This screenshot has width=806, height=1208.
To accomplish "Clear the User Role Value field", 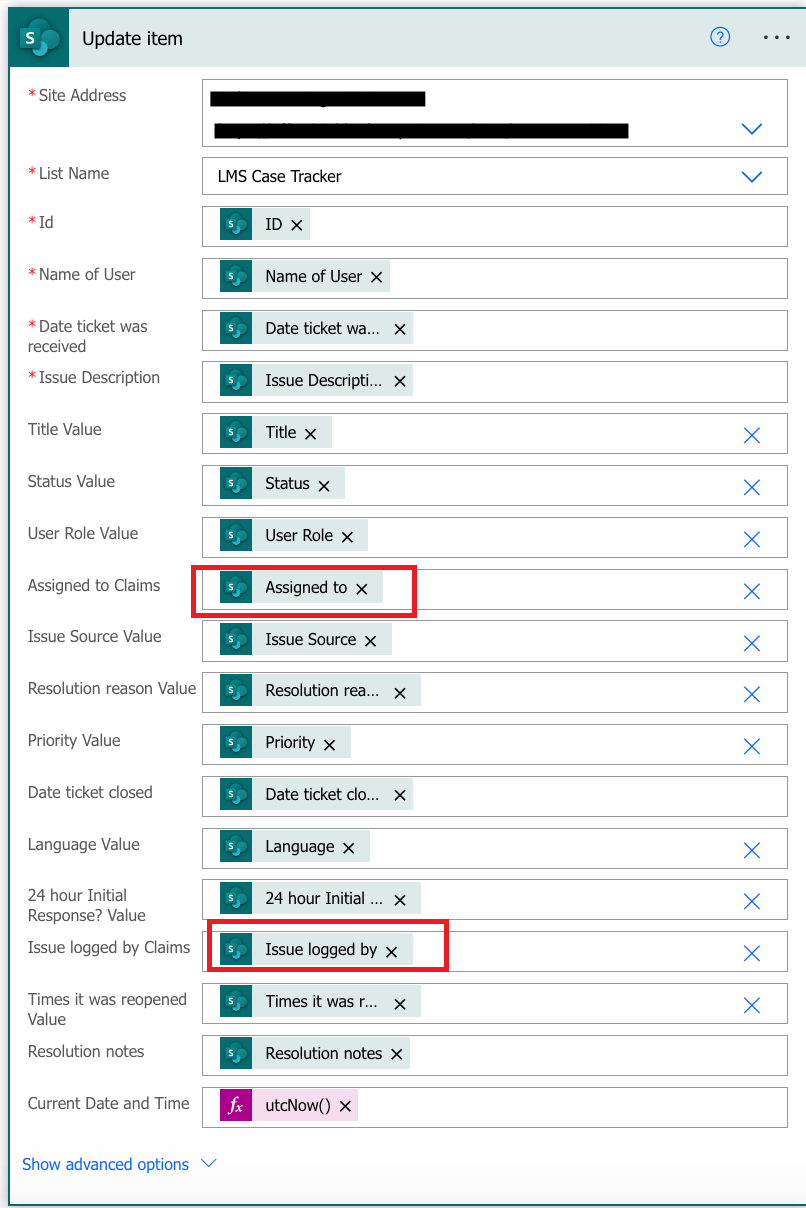I will (x=751, y=538).
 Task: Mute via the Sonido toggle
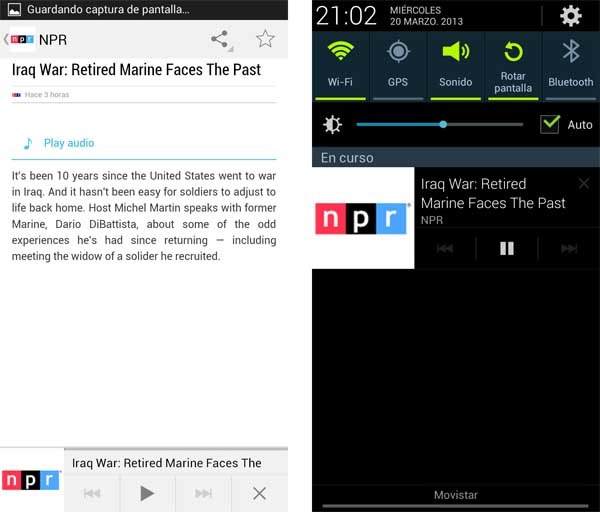tap(455, 65)
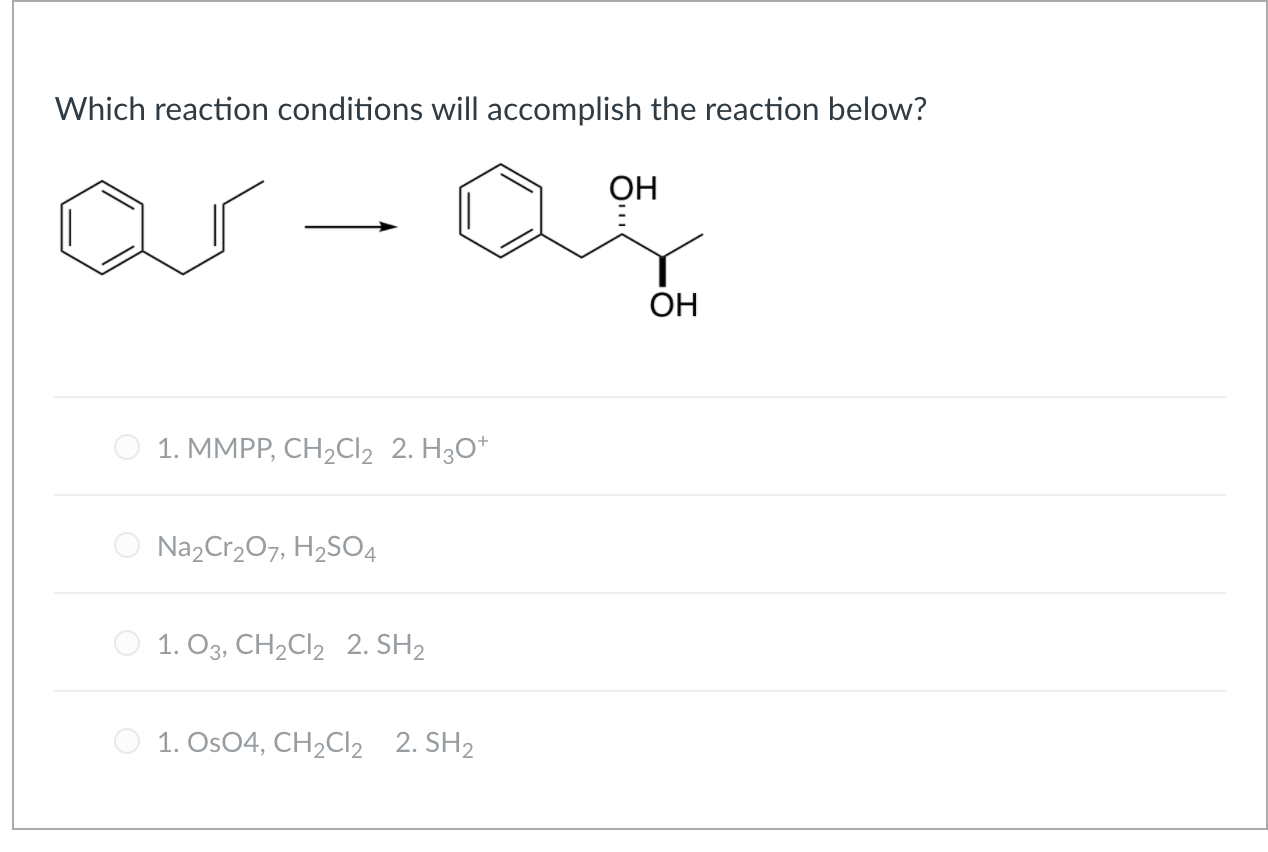The image size is (1268, 852).
Task: Click the starting alkene structure drawing
Action: tap(160, 225)
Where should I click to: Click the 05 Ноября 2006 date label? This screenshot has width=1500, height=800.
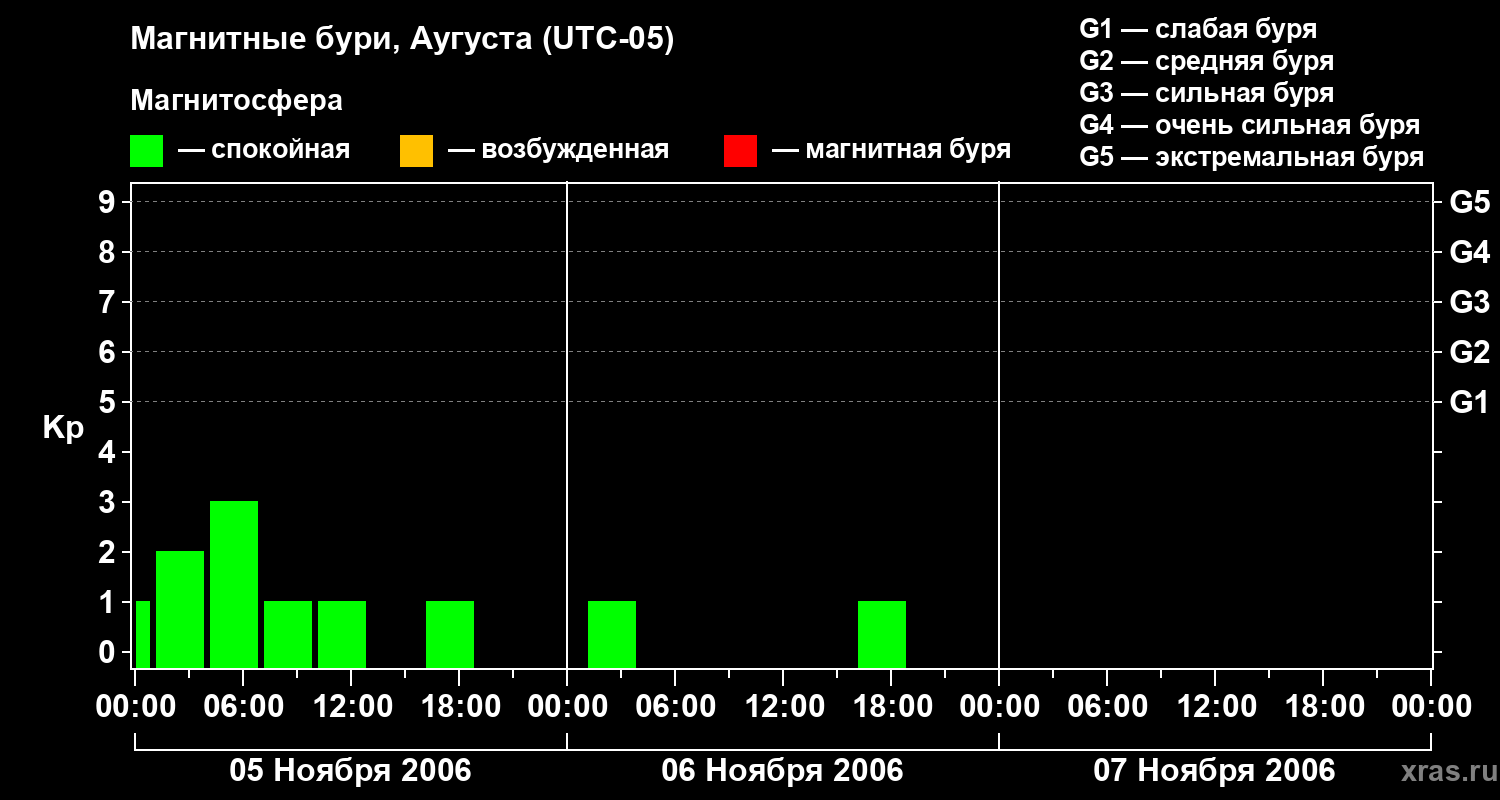click(350, 771)
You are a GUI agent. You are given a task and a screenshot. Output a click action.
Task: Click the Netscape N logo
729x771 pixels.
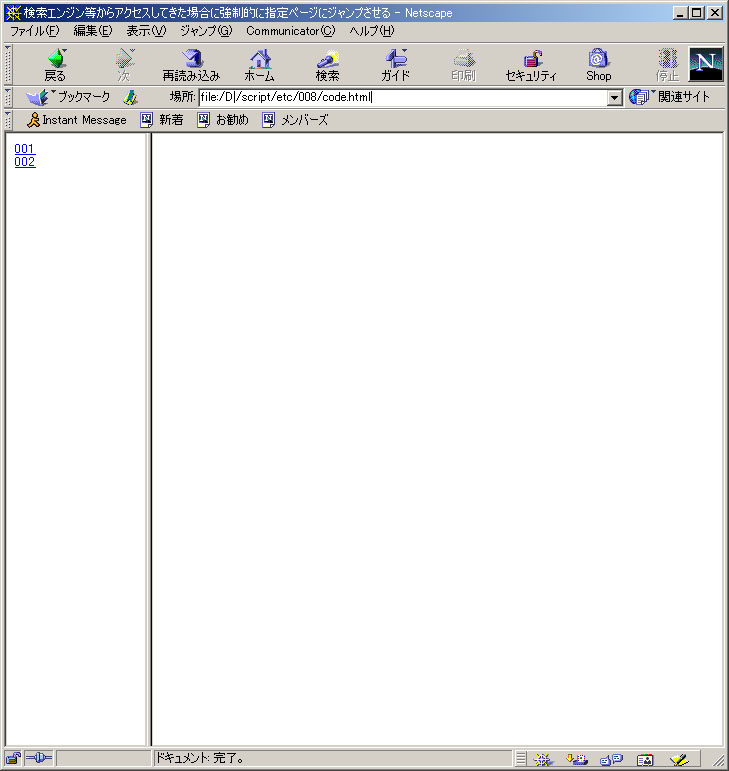coord(706,64)
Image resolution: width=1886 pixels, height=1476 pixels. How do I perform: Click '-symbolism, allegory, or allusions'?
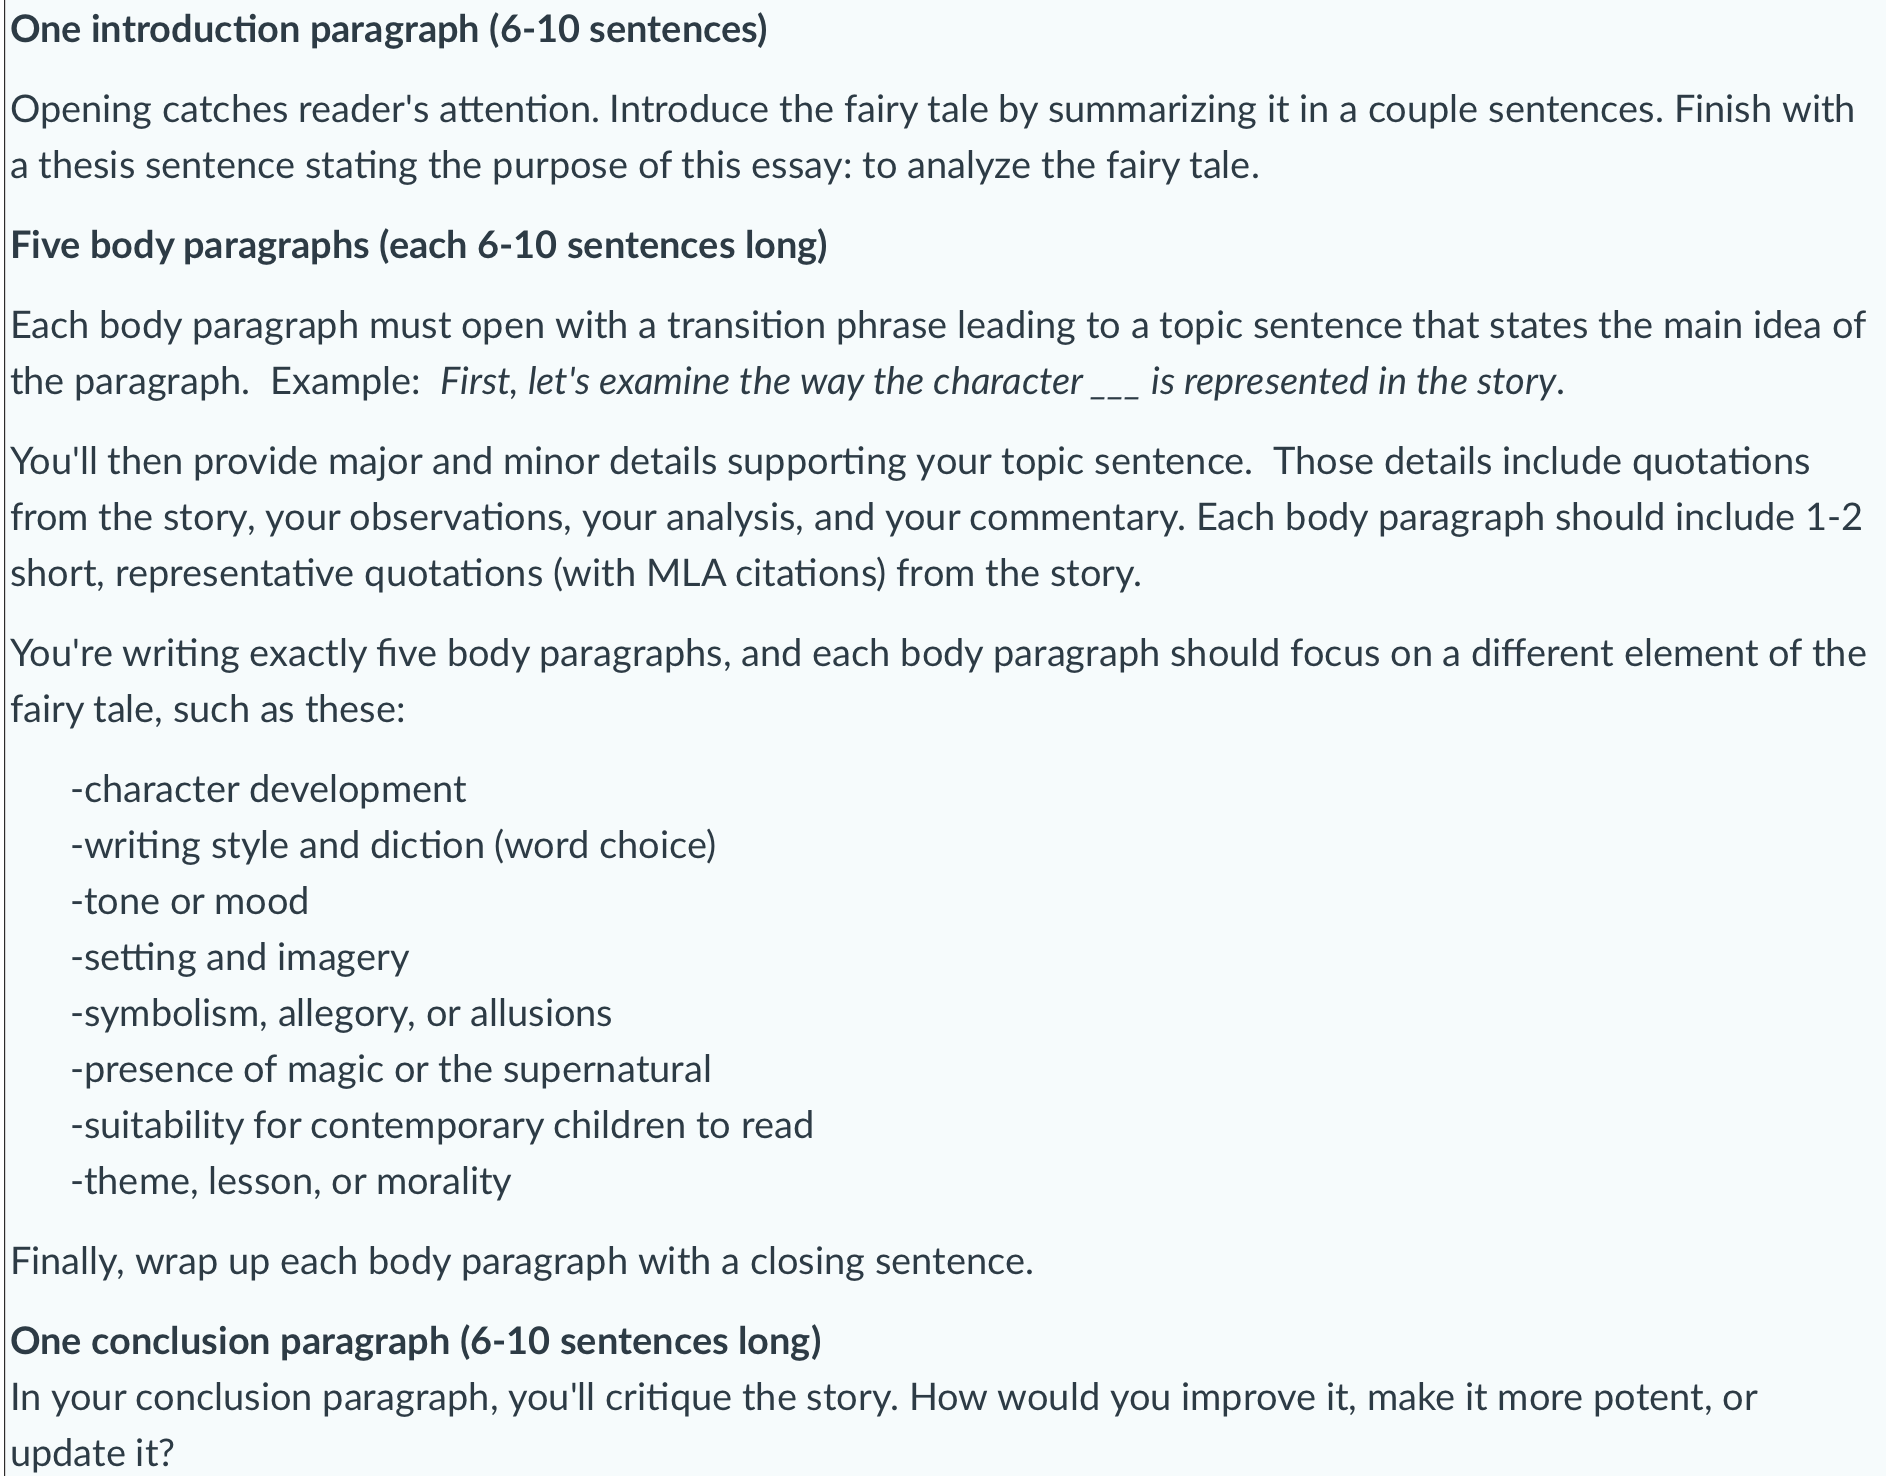point(341,1014)
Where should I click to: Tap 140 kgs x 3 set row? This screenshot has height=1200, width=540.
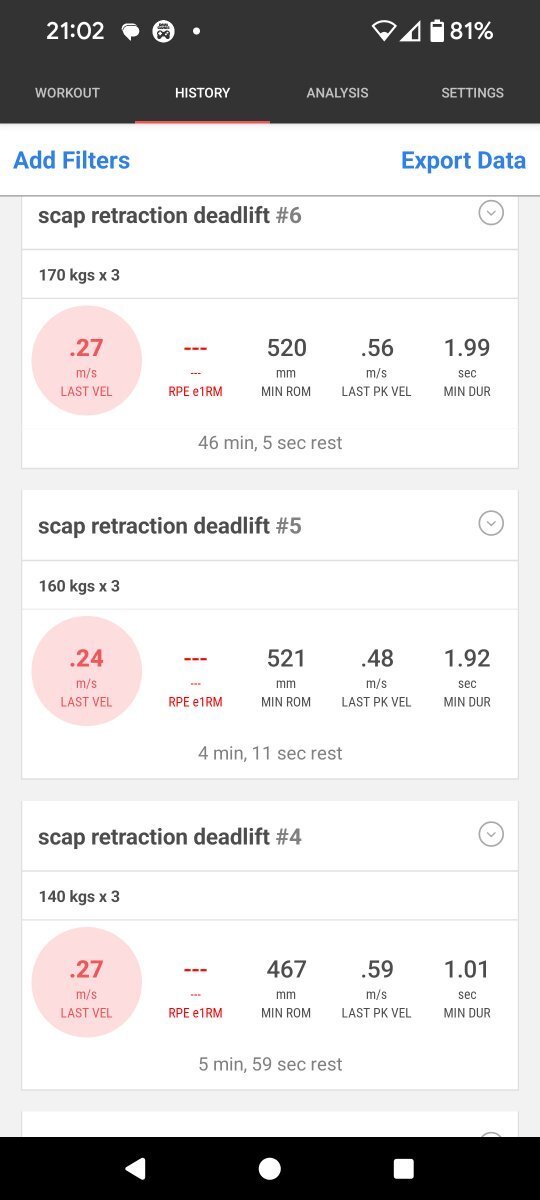(x=270, y=896)

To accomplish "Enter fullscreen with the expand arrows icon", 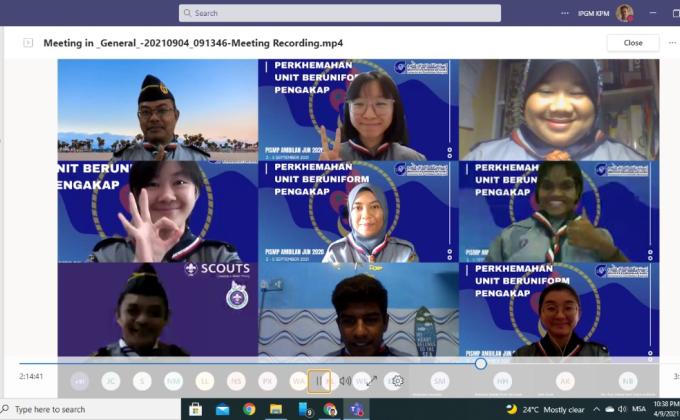I will (x=371, y=381).
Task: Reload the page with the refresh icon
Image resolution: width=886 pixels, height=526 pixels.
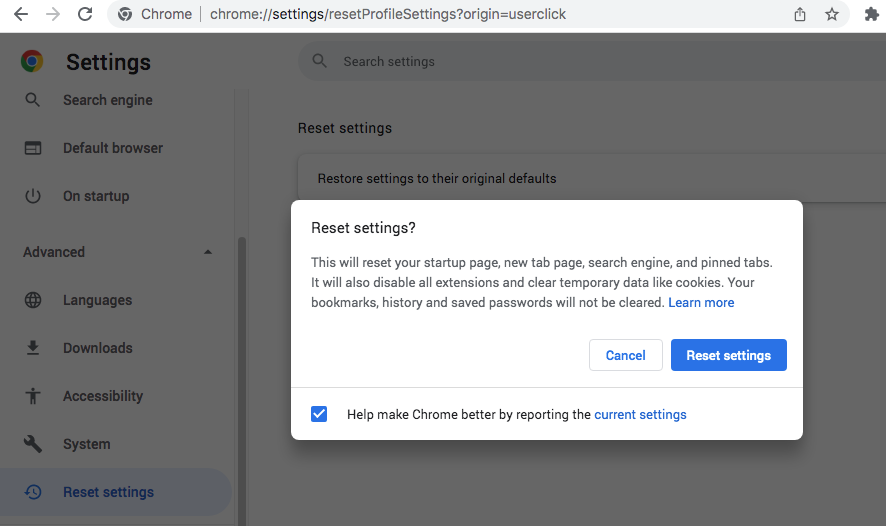Action: 85,14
____
-- Exercise --
Starting at the line with "Task: Reload the page with the refresh icon", output each line through the final one of the listing above, and nothing else. Pictures are to be left out.

-- Expected answer --
Task: Reload the page with the refresh icon
Image resolution: width=886 pixels, height=526 pixels.
Action: 85,14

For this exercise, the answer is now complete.